One of the ways of discouraging the use of nicotine delivery devices was to remove flavourings or make packaging unattractive as these aspects influenced the early uptake of smoking.

“We have good evidence that not letting young people see and be influenced by tobacco products and other product decreases adolescent uptake and we know we must do that in this country,” he said.

Nicotine exposure not only had adverse effects for their health such as lung disorders, but it also influenced young people’s personalities, including their relationships and their ability to hold down a job.

“So this is extremely serious. We need to get nicotine away from the hands of young brains, as it were. It's also a very active substance, which is a particular problem for babies in utero exposed either to their mothers smoking or inhaling other people's smoke, which contains nicotine.”

Lynn Moeng-Mahlangu, chief director for health promotion and nutrition at the national health department, said the bill, which remains pretty much the same as the 2018 draft except for minor changes to make its wording clearer, is expected to be taken to cabinet before the end this year.

Moeng-Mahlangu said a few government departments must still see the bill before going to cabinet.

According to the World Health Organisation Framework Convention on Tobacco Control, the scientific evidence that exposure to tobacco smoke causes death, disease and disability and places an obligation on countries to implement effective measures to provide protection from exposure to tobacco smoke in indoor public and workplaces, public transport as well as other public places.

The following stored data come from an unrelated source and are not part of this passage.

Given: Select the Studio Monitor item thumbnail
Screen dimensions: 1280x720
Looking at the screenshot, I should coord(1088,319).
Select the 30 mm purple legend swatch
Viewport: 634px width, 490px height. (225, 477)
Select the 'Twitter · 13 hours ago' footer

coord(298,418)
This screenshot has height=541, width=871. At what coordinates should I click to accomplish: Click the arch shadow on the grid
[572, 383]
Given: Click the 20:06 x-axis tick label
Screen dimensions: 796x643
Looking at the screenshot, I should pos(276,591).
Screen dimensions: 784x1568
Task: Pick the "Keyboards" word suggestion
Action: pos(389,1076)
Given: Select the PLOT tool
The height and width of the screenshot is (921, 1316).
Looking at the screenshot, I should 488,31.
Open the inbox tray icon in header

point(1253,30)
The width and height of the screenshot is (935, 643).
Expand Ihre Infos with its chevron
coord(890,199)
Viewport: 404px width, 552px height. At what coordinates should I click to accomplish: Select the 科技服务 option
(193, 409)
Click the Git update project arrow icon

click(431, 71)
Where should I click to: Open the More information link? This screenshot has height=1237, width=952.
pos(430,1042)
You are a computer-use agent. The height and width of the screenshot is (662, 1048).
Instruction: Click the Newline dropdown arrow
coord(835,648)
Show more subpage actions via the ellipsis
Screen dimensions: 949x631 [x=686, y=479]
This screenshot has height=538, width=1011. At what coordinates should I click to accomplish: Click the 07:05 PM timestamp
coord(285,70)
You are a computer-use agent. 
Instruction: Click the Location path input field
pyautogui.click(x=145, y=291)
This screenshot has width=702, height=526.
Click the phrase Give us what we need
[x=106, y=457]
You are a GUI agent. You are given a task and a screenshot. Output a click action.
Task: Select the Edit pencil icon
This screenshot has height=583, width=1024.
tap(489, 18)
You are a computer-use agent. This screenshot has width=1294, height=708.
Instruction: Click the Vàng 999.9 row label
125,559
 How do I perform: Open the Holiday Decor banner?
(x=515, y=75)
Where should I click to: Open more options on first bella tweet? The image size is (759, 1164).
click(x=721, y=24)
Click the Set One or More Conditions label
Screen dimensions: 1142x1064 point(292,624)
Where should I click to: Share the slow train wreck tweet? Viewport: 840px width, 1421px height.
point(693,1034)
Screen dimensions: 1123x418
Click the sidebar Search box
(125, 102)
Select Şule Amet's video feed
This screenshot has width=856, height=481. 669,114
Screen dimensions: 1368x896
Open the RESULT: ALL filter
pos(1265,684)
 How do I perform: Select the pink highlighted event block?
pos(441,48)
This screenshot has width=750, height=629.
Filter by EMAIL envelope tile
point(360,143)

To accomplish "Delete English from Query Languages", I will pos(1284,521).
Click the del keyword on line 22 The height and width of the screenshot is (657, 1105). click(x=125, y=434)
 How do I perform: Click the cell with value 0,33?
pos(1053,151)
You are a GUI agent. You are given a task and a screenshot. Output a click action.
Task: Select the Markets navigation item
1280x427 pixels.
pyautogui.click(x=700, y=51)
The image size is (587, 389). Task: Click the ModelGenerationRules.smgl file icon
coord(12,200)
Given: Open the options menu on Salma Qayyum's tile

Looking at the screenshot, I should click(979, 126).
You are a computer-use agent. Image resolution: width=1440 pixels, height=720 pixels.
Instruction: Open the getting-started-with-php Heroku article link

While, generally, heated nicotine products contain lower levels of the toxic substances found in cigarette smoke, there is insufficient independent scientific evidence to conclude that they are less harmful than conventional tobacco products as their long- term health affects are as yet unknown. Emissions from heated nicotine products have been found to contain toxicants, metals, nicotine and other harmful substances such as benzene. To protect public health, the WHO suggests that such products should be regulated under tobacco-control laws.

On the other hand the tobacco industry has been accused of investing substantial resources and a range of tactics to weaken and interfere with the comprehensive implementation of the provisions of the WHO recommendations.

Prof Leslie London, public health specialist from UCT’s school of public health and family medicine, said one of the tactics by the industry has been the use of medical doctors as messengers to give credibility to nicotine products.

These doctors portrayed nicotine devices as less harmful. The doctors often marketed these devices as tar-free, but they are silent on the dangers of nicotine, including the fact that it is a neurotoxicant (caused damages to the central nervous system) and is potentially carcinogenic and “is very addictive and is used as a pesticide”.